In this case I really do not want the shquote function to be called, I strictly want str. I think I know how to fix this, but I don't entirely understand the purpose of QUOTE_LEVEL, I don't want to break functionality that others are relying on.

[henryiii]

Feel free to have a go at it, I'll help review it. Hopefully the tests will fail if there's a problem. I just don't have time to attempt a fix myself. :(

[nicholashaydensmith]

Do have any insight behind the significance behind local.py:94:

    QUOTE_LEVEL = 2

Why 2?

[thedataking]

This bug is still present in 1.6.3. Any update on this would be greatly appreciated.

[henryiii]

Feel free to look into it and make a PR; I'll try to look into it this weekend if I have time. I am not sure if nesting is the way to compose commands like this. I missed the comment from @nicholashaydensmith, that's probably where I'll start.

[thedataking]

Looking at issue #124 and poking at the code, this is my understanding of the problem:

1. Some arguments need escaping no matter their nesting level, e.g., directory names with spaces in them as @JoshRosen points out.
2. For some arguments, we don't want escaping since we want the shell to expand them. E.g. '*.py'.
3. We don't want to shell-escape the same argument multiple times. Nesting three or more local commands is one way to trigger this.

We need explicit control over argument quoting. One way would be to pass some arguments as a new type RawString or whatever rather than a native python string to tell plumbum we don't want any automatic escaping for that arg. That would remove a lot of the elegance of plumbum so that is probably not the way to go. Another option, which I'd personally vote for is to make the programmer responsible for automatically shell escaping strings. Existing packages such as pipes and shlex (py3 only) provide a quote function fit for this purpose (at least for non-Windows platforms).

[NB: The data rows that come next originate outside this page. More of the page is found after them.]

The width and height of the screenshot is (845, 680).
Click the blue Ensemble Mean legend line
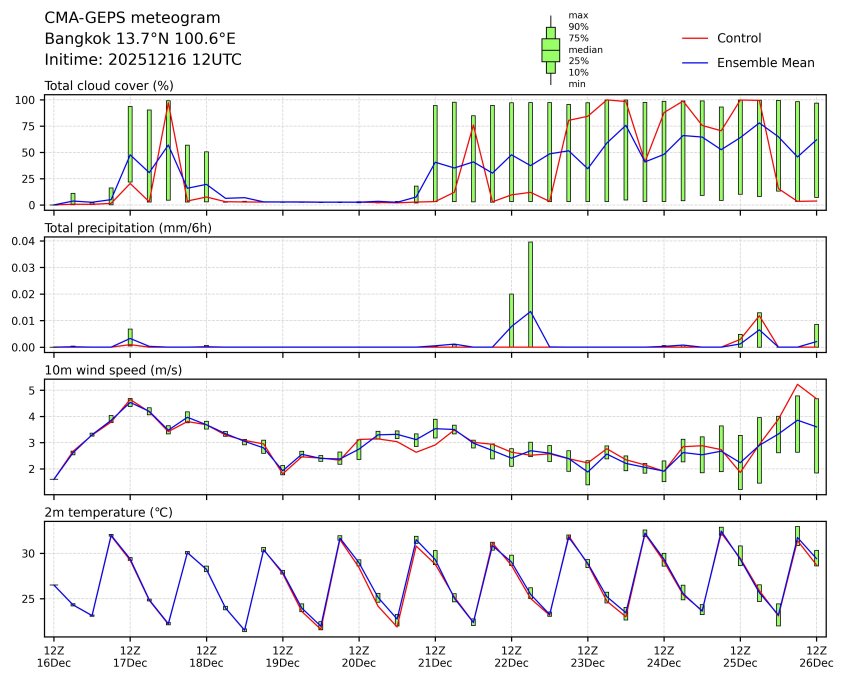(x=694, y=62)
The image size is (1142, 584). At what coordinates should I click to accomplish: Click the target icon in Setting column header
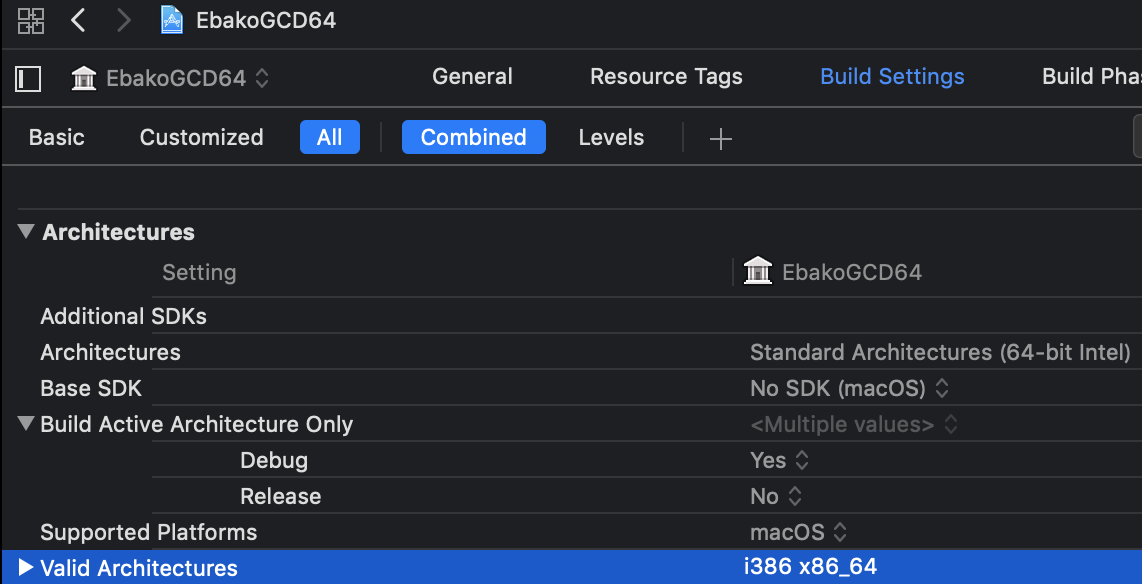coord(759,271)
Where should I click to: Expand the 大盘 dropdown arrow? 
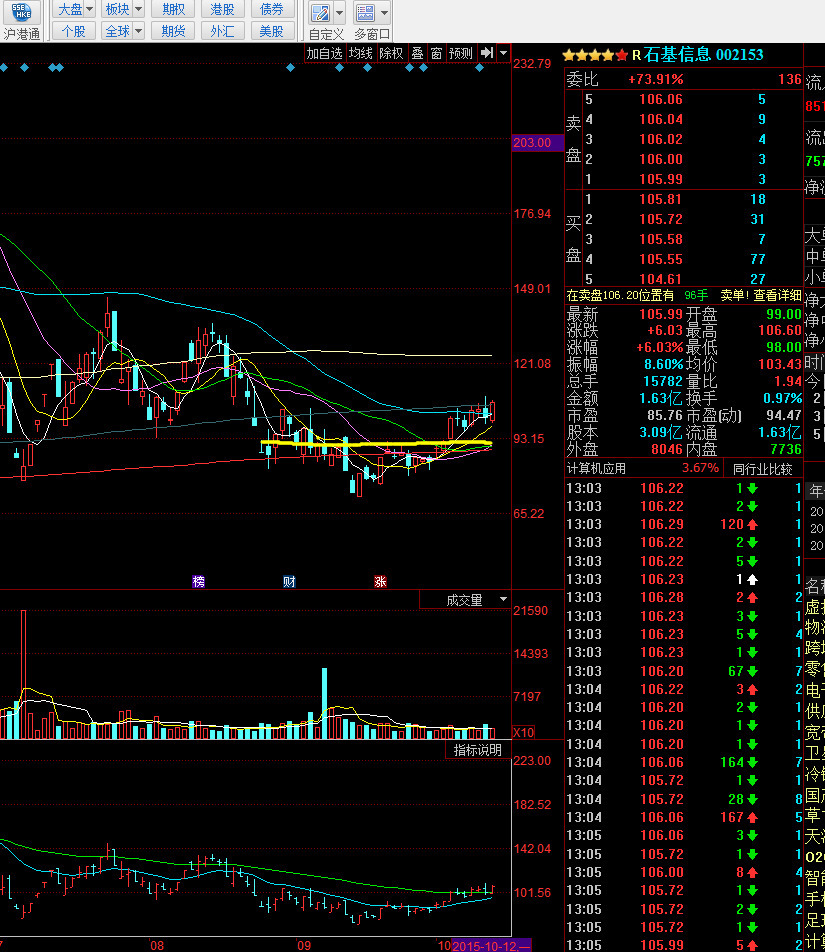pos(91,9)
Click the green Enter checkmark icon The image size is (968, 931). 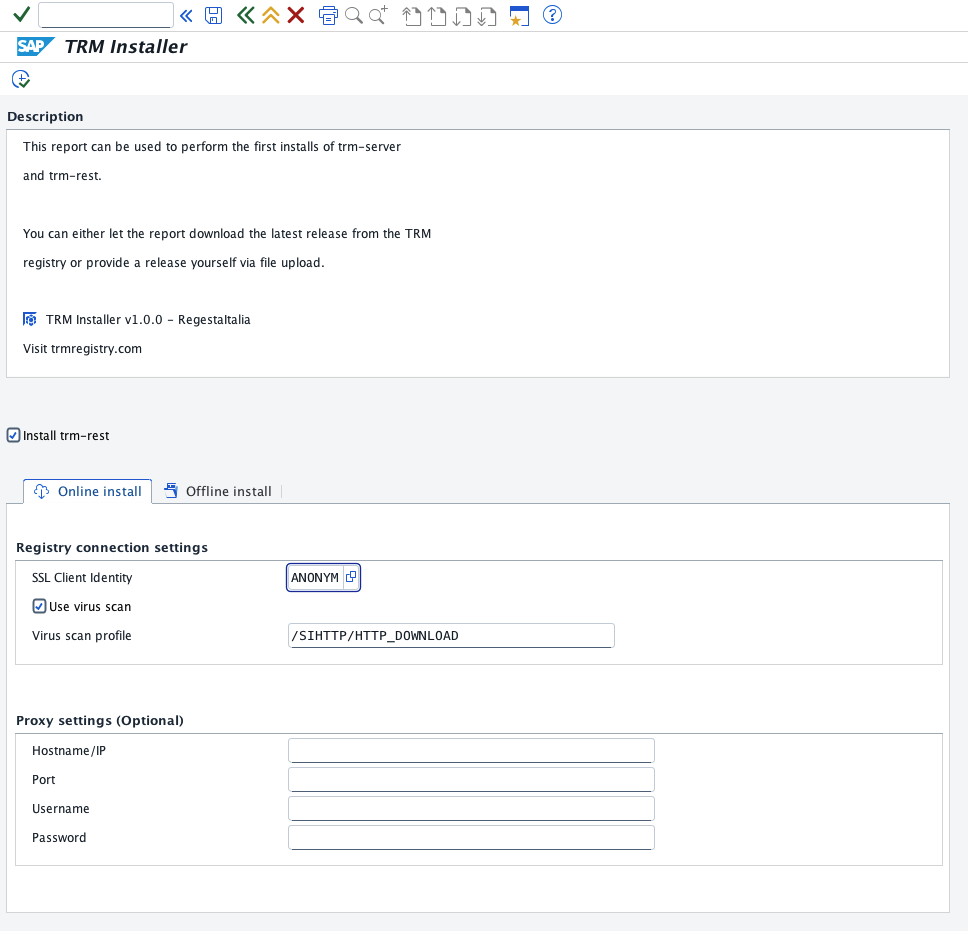pyautogui.click(x=21, y=15)
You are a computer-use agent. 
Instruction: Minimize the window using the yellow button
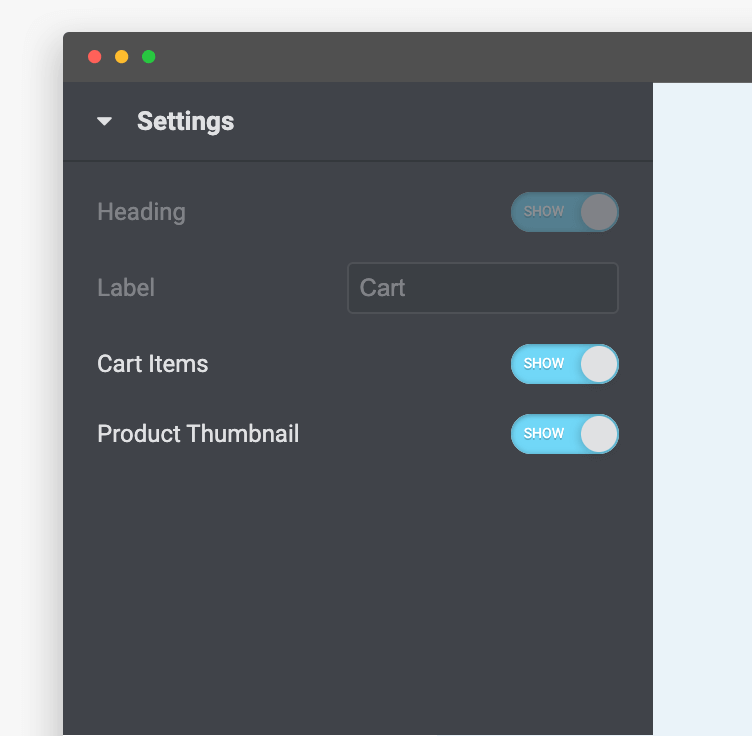[x=122, y=57]
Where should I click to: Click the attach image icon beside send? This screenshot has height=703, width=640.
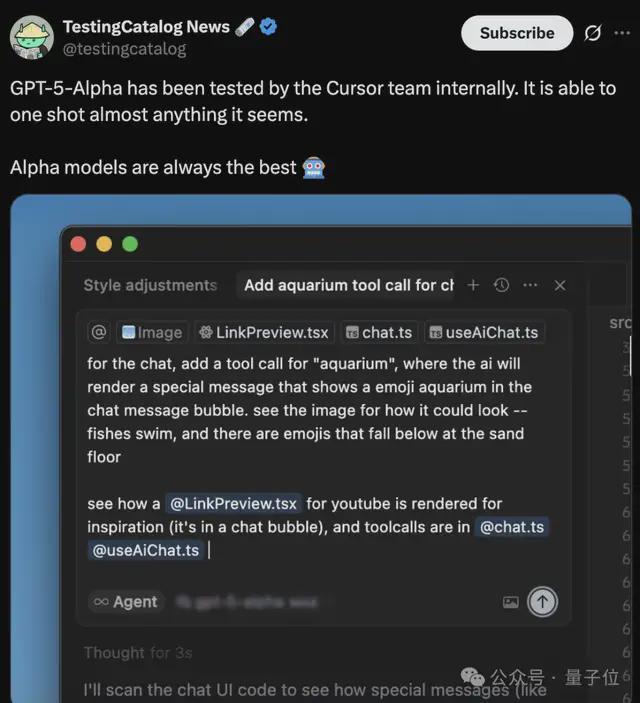(x=511, y=602)
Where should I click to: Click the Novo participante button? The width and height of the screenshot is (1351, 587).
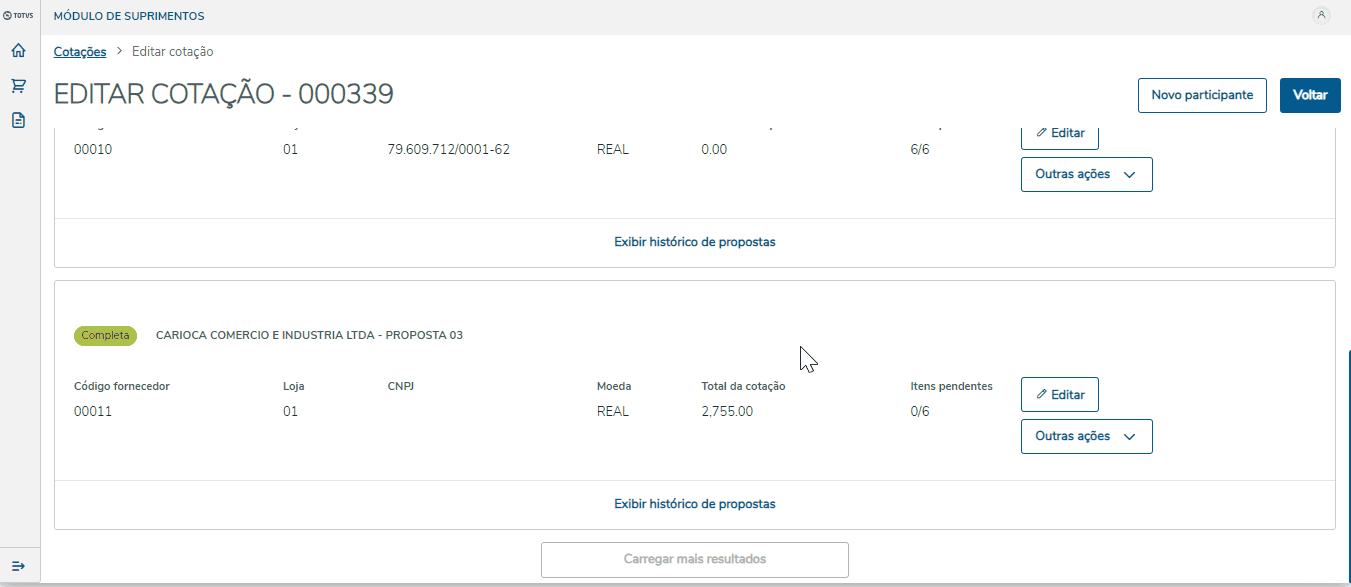point(1202,95)
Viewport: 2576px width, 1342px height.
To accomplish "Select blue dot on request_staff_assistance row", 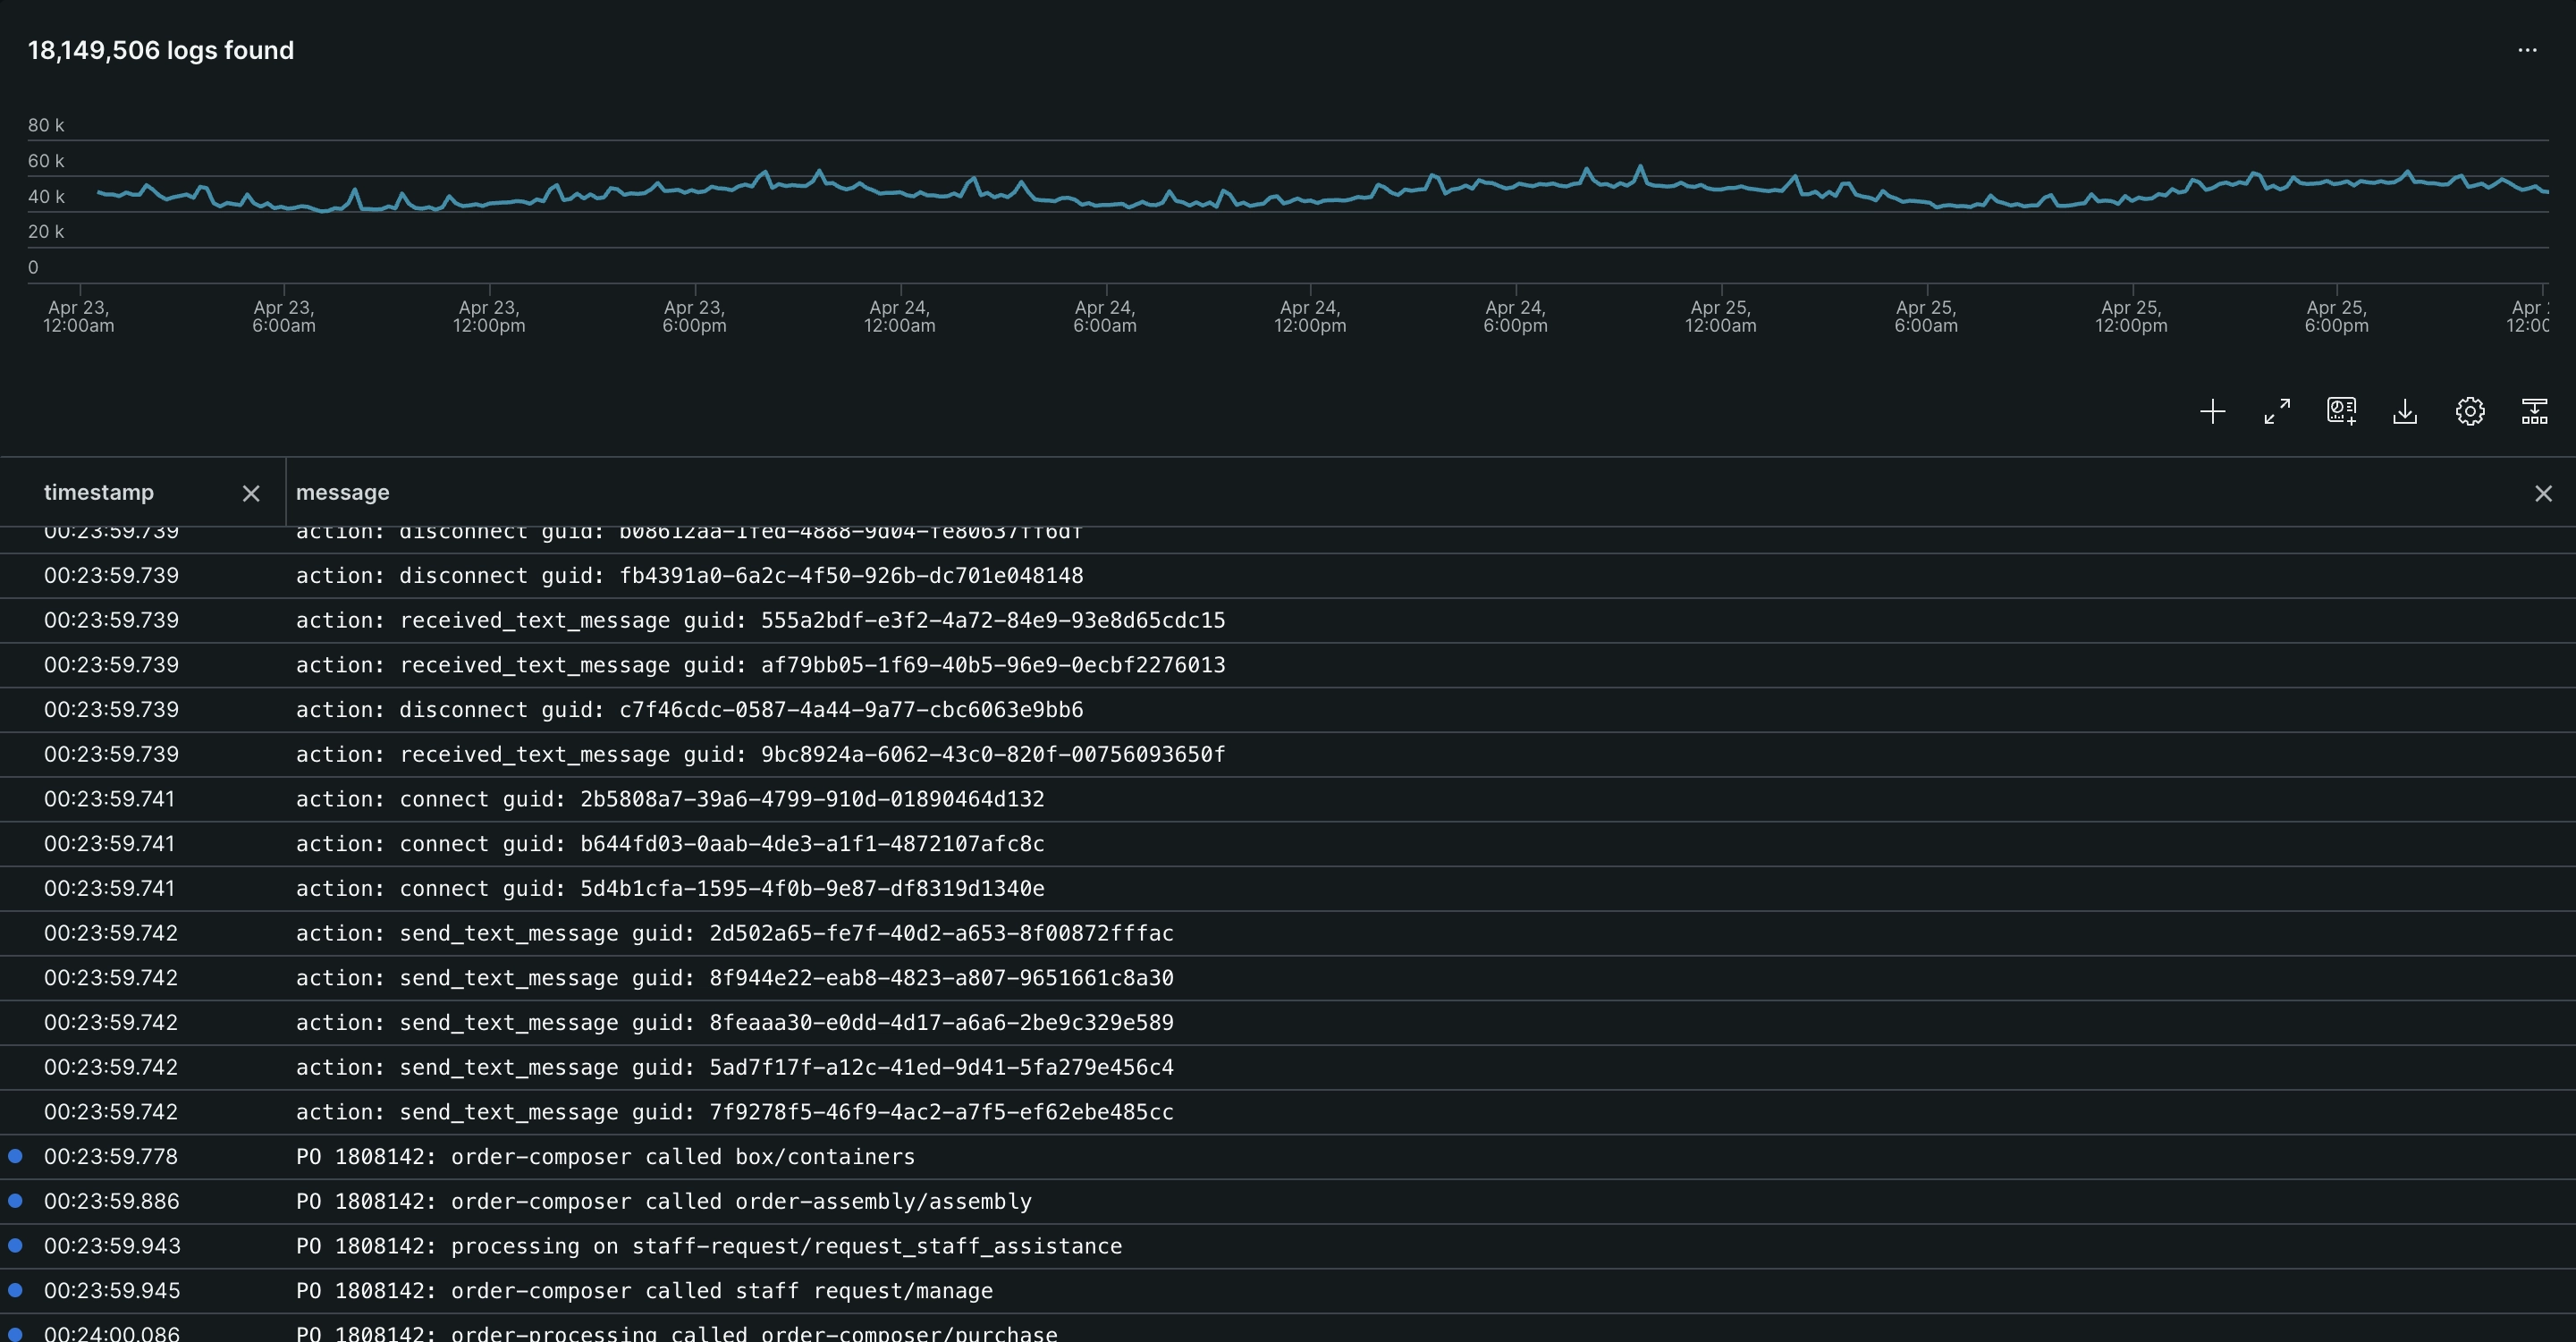I will 16,1246.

Note, one can disable automatic shell-escaping for local commands indirectly thru this ugly hack:

import sys
from plumbum.machines import LocalCommand
LocalCommand.QUOTE_LEVEL = sys.maxint #any number >> 2 will do

make = local.get("make")
nice = local.get("nice")
print nice["-n", "19", make["VAR='A B C'", "test"]] 
# output: /usr/bin/nice -n 19 /usr/bin/make VAR='A B C' test

[bendemott]

I am running into this issue as well with REMOTE commands. I want to send a pattern argument into unzip and avoid escaping it.

Would it be possible to have a Raw() class that you can enclose arguments in, so escaping is ignored for these arguments. Is this an acceptable solution? @henryiii - I'm happy to submit a patch if no one else has time to get to it - just don't want to do wasted work as I'm not a regular contributor to this project.

[simonwiles]

This appears to be a problem still in version 1.7.0 :(

[henryiii]

I'm happy to accept a tested patch :)

[dcz-self]

I managed to monkey-patch current default branch using:

from plumbum.machines import RemoteCommand
RemoteCommand.QUOTE_LEVEL = 3

For some arguments, we don't want escaping since we want the shell to expand them. E.g. '*.py'.

Maybe I actually misunderstood what plumbum is for, but is it really the case? I was expecting arguments to be passed through unmodified. If shell expansion is allowed, then there's no way to automatically decide what should be quoted and what shouldn't.